A satisfactory number of sales is not enough for long-term profits. If you can identify which channels bring you the most sales, you will be able to enhance them. Tracking this data may seem hard in the beginning but it is easy with the right CRM.

Knowing the time and source of every order is the stepping stone in developing an adequate multi-channel sales strategy. No matter the case, you can use this data to focus your marketing efforts on a certain marketing channel.

It is crucial to understand the nature of the multiple channels marketing – all of your channels work as your marketing team. Each of them has their weak and strong sides, but together they make a flawless combination of future revenue.

A cost-benefit analysis is a must

Every sales channel has a different cost for your business. While direct online sales are least expensive, a full-time sales team may cost you a fortune. Both of those will target certain types of your audience with different rates of success.

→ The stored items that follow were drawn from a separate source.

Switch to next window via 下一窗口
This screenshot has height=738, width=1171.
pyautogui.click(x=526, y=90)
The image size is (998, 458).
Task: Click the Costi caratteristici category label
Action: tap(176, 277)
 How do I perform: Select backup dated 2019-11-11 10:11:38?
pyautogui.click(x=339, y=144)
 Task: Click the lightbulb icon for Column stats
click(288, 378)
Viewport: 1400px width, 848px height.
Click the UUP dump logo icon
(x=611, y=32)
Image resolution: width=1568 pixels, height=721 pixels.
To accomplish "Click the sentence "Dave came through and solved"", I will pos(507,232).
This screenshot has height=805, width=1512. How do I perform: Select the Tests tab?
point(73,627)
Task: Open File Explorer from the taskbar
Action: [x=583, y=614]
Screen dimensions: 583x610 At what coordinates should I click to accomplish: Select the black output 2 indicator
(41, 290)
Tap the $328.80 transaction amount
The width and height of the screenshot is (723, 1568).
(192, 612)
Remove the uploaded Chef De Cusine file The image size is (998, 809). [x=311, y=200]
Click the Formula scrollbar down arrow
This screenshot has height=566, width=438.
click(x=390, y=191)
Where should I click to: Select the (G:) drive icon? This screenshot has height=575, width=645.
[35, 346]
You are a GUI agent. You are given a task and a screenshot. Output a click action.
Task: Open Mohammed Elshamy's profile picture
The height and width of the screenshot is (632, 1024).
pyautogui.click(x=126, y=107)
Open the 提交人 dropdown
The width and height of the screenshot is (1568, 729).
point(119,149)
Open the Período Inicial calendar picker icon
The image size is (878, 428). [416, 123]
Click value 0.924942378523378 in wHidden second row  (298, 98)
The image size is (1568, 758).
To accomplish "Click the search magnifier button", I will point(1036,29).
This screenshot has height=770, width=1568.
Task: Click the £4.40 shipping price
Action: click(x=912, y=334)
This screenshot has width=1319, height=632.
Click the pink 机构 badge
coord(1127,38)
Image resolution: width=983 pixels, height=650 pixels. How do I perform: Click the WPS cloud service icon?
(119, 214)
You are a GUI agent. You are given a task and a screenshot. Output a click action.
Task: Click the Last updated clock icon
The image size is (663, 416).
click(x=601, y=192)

To balance it out, you may look at third-party distributors, inbound sales, or intermediaries. Each of your marketing channels has different costs, which have to be considered strongly. Evaluate how much you can spend, and then find the best option for your brand.

Even if cost consideration is essential, more important is the connection between your channels. Omni-channel marketing is built by establishing a strong communication across all platforms. They don’t need to be the most expensive as long as their data flow is polished to perfection.

How many channels can we afford?

Even if you are running a small-to-medium sized ecom business, you can have an optimal omni-channel marketing strategy.

You can use a tagging in your CRM to distinguish between high- and low-maintenance customers so your sales people can call only the VIPs and automate the rest with retention emails.

Every business can and should benefit from the variety of marketing channels. You can launch on-field campaigns, social media promotions, and even e-mail targeting of your customers.

You will be surprised how much you can learn by analyzing your customers’ reactions to your emails or their feedback.

Selling everywhere is not impossible with the right tools to help you make sense of it all. So why limit your business to a number of options when you can use them all?

 

About the author

Build and grow your ecommerce brand

Metrilo’s mission is to help you build your ecommerce brand and win your place in the customer’s heart. We share what we learn from our daily work with product innovators and founders here. Subscribe to our weekly newsletter to get the freshest lessons and conquer your niche.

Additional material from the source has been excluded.